I need to cipher and decipher text with randomly access. For this I decided to use AES in CTR mode which is a good compromise between CBC and GCM.

But CTR mode is malleable. It is not a big problem because texts that I will cipher have not predefine patterns and I don’t need authentication, I just want to avoid the ability to read the plain text for an attacker.

However, I want to reduce the ability to an attacker to really use the malleability property of CTR.

Here my idea to do it:

public static void main() {
Key key = …;
IVParameterSpec iv = …;
int rSeed = …;
byte[] plainText = …;

AESBlock[] toCipher = cutIntoAESBlock(plainText);

for (AESBlock aesBlock : toCipher) {
byte[] shuffled = shuffle(aesBlock, rSeed);
byte[] encrypted = encryptAES_CTR(shuffled, key, iv);

…

byte[] decrypted = decryptAES_CTR(encrypted, key, iv);
byte[] unShuffled = unShuffle(decrypted, rSeed);
// Here the content of unShuffled must be equals to aesBlock content.
}
}


Suppose that methods shuffle(…) and unShuffle(…) are complementary and one reverse the other.

The shuffle step is here not to cipher a 128 bits AES block but just shuffle the order of bits of it in that way it reduces the impact of modifications done on the ciphered text by an attacker because if an attacker changes a part of the ciphered text, the modifications will be spread during the unShuffle phase and will change the content and the chance that the new content can be exploitable is reduced.

In that way, CTR mode is always malleable but ciphered text modifications impact are reduced.

It is just an idea and I write this post to know if this idea is really useful or if it is useless and just superficial step which does not reduce the impact of modifications that can be done by an attacker on the ciphered text.

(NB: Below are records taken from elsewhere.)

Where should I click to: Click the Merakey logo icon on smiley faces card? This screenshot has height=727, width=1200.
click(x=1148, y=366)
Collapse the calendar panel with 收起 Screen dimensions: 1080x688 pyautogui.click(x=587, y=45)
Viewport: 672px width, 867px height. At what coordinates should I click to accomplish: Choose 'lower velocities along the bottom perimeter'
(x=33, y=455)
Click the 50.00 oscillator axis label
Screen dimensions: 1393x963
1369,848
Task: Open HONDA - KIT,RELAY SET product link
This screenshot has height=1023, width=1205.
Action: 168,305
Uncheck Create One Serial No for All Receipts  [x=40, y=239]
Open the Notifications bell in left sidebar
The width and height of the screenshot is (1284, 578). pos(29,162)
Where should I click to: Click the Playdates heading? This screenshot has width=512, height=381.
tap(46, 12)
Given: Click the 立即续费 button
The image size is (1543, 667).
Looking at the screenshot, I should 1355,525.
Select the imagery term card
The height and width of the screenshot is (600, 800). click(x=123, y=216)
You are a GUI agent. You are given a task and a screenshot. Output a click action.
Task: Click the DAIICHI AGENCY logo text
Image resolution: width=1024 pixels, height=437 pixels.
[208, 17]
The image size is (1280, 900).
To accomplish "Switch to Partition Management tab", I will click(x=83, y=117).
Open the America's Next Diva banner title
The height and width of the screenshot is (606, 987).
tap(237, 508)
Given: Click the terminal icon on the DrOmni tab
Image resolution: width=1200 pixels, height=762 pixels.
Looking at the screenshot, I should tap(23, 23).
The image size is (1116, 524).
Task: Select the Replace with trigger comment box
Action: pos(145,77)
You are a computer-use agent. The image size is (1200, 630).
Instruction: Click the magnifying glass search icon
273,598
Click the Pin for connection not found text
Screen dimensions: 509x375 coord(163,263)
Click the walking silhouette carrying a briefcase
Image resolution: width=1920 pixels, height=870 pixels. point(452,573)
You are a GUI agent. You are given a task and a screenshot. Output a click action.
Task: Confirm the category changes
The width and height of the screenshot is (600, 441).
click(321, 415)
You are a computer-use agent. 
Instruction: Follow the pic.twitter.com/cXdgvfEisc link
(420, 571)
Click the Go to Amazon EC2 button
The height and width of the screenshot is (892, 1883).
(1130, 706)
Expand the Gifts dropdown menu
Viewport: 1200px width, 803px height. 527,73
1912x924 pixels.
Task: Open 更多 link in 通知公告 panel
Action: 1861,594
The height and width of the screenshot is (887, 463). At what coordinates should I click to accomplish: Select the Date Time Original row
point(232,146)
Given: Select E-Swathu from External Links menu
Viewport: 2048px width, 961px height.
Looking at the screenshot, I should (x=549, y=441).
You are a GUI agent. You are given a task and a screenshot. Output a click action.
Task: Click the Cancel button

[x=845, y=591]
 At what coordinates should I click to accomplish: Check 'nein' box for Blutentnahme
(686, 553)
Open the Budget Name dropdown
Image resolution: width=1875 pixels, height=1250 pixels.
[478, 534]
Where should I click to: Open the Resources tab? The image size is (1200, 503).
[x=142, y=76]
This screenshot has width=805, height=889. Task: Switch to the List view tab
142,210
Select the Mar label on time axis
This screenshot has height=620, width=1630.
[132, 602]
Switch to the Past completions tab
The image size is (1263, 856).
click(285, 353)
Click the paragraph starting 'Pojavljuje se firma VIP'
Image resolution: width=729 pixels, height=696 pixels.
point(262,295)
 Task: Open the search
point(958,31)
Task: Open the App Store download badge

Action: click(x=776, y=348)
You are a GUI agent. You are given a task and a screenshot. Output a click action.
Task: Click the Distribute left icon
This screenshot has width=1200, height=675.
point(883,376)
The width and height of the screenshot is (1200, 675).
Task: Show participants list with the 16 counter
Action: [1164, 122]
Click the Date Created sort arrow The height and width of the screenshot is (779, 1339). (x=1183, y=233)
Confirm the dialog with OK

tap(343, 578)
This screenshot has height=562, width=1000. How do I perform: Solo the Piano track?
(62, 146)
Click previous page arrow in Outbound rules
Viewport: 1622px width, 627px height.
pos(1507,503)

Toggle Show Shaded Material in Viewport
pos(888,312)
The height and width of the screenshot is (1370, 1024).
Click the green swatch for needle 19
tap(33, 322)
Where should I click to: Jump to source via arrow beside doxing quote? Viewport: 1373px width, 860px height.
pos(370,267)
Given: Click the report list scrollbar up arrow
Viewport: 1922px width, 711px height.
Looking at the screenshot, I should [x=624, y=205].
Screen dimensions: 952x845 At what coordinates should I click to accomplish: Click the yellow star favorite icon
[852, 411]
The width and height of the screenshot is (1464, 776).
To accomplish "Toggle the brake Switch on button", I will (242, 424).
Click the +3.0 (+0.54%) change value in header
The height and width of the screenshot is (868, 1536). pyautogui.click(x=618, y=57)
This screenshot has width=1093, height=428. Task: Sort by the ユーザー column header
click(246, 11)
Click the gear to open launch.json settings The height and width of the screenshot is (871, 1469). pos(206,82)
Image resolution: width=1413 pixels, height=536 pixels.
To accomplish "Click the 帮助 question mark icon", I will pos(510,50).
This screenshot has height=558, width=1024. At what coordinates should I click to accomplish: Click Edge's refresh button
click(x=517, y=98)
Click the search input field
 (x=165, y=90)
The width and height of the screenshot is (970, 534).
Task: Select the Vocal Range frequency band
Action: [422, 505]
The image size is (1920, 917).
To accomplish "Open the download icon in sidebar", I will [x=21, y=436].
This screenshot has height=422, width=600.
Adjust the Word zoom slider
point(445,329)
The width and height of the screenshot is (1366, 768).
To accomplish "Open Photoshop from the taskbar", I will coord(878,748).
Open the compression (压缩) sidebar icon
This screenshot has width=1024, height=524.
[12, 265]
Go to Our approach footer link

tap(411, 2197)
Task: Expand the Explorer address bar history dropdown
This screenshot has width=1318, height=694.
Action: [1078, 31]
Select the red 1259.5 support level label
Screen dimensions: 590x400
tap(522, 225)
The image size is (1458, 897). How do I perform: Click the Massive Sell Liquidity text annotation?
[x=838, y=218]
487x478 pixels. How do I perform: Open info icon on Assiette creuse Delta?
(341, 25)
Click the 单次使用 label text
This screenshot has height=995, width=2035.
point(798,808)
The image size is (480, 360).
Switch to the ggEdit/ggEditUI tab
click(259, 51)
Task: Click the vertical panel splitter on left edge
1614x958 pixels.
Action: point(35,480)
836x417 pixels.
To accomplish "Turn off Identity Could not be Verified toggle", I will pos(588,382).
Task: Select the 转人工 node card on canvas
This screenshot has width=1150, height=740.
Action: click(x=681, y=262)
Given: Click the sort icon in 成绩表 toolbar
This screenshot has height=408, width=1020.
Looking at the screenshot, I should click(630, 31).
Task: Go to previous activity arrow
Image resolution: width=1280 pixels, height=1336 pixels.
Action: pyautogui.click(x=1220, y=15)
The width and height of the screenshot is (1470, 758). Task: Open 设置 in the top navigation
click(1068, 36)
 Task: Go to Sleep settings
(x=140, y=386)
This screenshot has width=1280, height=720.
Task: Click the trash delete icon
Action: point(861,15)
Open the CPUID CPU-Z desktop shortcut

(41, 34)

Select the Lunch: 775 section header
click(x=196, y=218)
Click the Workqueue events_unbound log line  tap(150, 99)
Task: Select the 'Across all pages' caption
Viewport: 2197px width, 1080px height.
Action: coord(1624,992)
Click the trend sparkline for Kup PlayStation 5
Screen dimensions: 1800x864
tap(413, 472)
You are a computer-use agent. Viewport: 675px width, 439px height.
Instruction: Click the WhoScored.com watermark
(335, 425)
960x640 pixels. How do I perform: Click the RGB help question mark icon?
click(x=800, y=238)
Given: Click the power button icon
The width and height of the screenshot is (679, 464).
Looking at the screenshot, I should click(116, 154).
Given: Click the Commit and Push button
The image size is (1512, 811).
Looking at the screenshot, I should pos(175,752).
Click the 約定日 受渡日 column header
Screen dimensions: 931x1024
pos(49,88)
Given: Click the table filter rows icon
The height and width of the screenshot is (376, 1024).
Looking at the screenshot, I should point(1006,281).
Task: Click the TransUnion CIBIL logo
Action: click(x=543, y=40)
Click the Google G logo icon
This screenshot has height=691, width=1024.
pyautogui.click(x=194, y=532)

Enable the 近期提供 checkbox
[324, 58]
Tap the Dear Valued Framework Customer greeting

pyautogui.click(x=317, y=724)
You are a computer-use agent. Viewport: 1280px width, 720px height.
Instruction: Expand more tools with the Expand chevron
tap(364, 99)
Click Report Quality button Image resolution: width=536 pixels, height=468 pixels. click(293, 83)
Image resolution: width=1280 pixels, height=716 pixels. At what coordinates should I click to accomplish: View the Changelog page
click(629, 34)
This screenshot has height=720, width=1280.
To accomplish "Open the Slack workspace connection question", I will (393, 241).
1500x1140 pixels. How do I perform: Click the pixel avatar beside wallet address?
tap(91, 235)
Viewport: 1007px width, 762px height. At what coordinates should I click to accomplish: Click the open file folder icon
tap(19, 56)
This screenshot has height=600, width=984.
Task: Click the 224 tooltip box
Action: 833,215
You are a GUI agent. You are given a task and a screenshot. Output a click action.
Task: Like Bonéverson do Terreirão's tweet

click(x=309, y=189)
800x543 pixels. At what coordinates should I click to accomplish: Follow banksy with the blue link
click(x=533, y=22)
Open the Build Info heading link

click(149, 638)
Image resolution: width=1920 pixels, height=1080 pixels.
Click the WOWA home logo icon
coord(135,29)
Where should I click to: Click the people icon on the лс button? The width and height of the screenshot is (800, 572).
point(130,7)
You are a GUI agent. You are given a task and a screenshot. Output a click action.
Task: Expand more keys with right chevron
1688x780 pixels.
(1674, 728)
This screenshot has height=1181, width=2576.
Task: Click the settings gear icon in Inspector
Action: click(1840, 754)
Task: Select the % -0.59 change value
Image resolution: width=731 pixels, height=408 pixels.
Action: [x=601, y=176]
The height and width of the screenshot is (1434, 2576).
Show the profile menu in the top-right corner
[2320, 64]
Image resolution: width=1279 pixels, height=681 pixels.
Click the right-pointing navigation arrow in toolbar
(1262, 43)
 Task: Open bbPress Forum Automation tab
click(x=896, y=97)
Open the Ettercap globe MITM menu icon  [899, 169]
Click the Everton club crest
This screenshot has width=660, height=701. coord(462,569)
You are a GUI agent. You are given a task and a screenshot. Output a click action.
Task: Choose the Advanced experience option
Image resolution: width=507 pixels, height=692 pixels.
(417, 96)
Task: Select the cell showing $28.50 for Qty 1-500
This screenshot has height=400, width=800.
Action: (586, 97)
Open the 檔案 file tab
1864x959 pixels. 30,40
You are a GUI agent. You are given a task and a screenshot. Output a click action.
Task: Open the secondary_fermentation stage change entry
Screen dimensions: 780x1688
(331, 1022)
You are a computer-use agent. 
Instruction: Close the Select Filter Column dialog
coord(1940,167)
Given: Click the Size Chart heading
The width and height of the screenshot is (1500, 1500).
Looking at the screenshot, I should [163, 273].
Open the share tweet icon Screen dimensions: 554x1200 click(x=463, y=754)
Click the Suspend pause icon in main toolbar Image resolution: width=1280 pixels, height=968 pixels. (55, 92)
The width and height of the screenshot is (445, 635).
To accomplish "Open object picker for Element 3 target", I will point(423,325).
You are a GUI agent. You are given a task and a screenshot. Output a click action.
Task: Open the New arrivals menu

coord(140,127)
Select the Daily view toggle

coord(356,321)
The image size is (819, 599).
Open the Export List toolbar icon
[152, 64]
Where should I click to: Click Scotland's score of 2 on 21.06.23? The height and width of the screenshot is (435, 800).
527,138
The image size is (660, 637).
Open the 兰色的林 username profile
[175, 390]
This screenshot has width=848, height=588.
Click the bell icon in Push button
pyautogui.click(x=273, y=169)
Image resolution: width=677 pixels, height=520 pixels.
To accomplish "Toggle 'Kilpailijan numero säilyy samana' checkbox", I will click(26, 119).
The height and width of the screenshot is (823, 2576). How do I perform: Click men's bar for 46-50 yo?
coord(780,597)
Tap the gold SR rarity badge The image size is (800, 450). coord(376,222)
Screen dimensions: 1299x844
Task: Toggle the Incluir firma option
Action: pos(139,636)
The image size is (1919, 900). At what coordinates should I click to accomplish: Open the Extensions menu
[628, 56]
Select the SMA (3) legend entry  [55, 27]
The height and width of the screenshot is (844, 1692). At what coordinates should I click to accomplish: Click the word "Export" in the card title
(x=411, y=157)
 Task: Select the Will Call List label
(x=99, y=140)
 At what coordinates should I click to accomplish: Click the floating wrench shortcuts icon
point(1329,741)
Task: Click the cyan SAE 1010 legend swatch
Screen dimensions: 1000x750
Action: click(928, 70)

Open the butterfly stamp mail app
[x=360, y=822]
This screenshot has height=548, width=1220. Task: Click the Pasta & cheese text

I know that there is the GCM which provides authentication and therefore, is not malleable. But I don’t really need it and GCM cannot be accessed randomly especially if I want modify and re cipher just a part of the plain text.

Kerckhoffs's principle (or at least it's modern interpretation) says that we assume the attacker knows the general algorithm, but not the key. So if the attackers knows the shuffle algorithm, then they would know what bits to change in the shuffled data. The net result is that you gain any security.

So if you want to avoid malleability, then you will have to choose a different mode.

As far as being able to read/modify just part of the data, you can look at full disk encryption (it's also worth looking at this article on XTS) where the data is divided into blocks. Only full blocks are read and written. But note that on a disk each read/write will often be 4096 bytes (exact value depends on the disk and operating system). So reading from a file, modifying the data, and writing it back to the file will involve reading/writing that much data regardless of how much data you intend to change. The time necessary to encrypt/decrypt a block is typically much less than the time necessary to read/write the disk, so processing entire blocks won't slow down your system by very much.